··· SELECTED TEXT
Abstract
A method for producing a shaped part may include providing a first layer consisting of a first sheet metal material and at least a second layer consisting of a second sheet metal material, forming a preliminary composite comprising the first layer and the at least second layer, plating the preliminary composite, and forming the preliminary composite to obtain the shaped part using a flow turning, compression or deep drawing method. The plating may be done before or during the forming process. At least one of the first layer or the second layer may be heated for the plating and/or the forming. The shaped part may be formed by compressing the preliminary composite with a pressing body, and the pressing body may be moved parallel or perpendicular to an axis of symmetry during the compression.
Claims
1.-12. (canceled)
13. A method for producing a shaped part, the method comprising: providing a first layer comprising a first sheet metal material and a second layer comprising a second sheet metal material; forming a preliminary composite that includes the first layer and the second layer; plating the preliminary composite; and forming the preliminary composite to obtain the shaped part by way of flow turning, compression, or deep drawing, wherein plating the preliminary composite is performed before or during the forming of the preliminary composite to obtain the shaped part.
······
··· GIVEN INFORMATION
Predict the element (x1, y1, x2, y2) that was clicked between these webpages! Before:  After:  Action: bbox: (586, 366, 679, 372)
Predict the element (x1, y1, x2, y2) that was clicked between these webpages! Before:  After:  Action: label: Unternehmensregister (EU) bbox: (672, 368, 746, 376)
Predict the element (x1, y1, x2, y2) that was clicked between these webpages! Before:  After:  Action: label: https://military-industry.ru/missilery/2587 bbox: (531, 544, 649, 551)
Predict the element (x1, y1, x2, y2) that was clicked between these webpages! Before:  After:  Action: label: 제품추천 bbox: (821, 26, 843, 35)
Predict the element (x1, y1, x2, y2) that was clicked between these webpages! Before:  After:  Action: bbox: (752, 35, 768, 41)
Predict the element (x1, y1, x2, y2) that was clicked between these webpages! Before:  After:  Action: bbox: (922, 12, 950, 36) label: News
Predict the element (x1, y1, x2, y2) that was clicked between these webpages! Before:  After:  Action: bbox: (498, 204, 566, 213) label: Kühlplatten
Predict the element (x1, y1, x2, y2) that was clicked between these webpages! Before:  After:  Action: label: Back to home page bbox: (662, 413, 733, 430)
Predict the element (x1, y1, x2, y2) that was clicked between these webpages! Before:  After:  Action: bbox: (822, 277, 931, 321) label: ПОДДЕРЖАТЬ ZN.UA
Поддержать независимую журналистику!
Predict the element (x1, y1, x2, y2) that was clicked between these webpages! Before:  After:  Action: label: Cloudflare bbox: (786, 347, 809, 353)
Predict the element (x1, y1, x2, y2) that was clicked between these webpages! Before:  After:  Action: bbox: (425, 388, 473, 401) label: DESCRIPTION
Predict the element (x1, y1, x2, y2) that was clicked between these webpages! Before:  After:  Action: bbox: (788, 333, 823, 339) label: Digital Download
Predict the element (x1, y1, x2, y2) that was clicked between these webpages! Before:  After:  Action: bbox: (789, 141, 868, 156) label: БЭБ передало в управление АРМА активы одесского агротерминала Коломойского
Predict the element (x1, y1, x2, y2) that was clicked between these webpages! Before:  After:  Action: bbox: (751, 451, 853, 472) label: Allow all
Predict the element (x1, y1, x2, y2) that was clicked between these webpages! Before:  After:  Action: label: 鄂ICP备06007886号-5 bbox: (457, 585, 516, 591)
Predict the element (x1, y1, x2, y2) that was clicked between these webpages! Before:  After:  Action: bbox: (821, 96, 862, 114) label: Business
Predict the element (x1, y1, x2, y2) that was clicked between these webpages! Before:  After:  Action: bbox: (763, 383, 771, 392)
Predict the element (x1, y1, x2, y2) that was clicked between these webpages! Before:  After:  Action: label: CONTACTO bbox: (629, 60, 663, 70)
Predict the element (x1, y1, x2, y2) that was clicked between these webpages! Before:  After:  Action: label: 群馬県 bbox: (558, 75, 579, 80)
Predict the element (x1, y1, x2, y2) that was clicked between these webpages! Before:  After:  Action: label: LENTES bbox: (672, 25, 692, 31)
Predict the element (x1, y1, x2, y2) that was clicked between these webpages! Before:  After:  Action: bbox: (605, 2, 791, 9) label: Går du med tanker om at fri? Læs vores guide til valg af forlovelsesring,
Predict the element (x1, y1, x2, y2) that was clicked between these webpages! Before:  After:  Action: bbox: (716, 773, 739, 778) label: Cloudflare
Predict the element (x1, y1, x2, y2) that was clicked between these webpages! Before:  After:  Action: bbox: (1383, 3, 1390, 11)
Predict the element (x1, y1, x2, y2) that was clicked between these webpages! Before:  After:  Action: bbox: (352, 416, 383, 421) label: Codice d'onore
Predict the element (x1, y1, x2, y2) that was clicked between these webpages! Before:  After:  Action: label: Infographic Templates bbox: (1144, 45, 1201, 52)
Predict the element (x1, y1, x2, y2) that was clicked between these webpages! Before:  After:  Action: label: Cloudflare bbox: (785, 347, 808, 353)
······
§ **LIST OF TASKS**
A: Transcribe the portion of the patent text that begins with the words containing "13. A method" and ends with "the shaped part.".
B: Name every forming method the patent text gives for turning the preliminary composite into the shaped part.
C: Answer these questions from the patent text:
(i) Which claims are marked as canceled?
(ii) In what directions may the pressing body be moved during the compression?
(iii) What may be heated for the plating and/or the forming?

§ **PER-TASK OUTPUTS**
A:
13. A method for producing a shaped part, the method comprising: providing a first layer comprising a first sheet metal material and a second layer comprising a second sheet metal material; forming a preliminary composite that includes the first layer and the second layer; plating the preliminary composite; and forming the preliminary composite to obtain the shaped part by way of flow turning, compression, or deep drawing, wherein plating the preliminary composite is performed before or during the forming of the preliminary composite to obtain the shaped part.

B:
Flow turning
Compression
Deep drawing

C:
(i) Claims 1 through 12.
(ii) Parallel or perpendicular to an axis of symmetry.
(iii) At least one of the first layer or the second layer.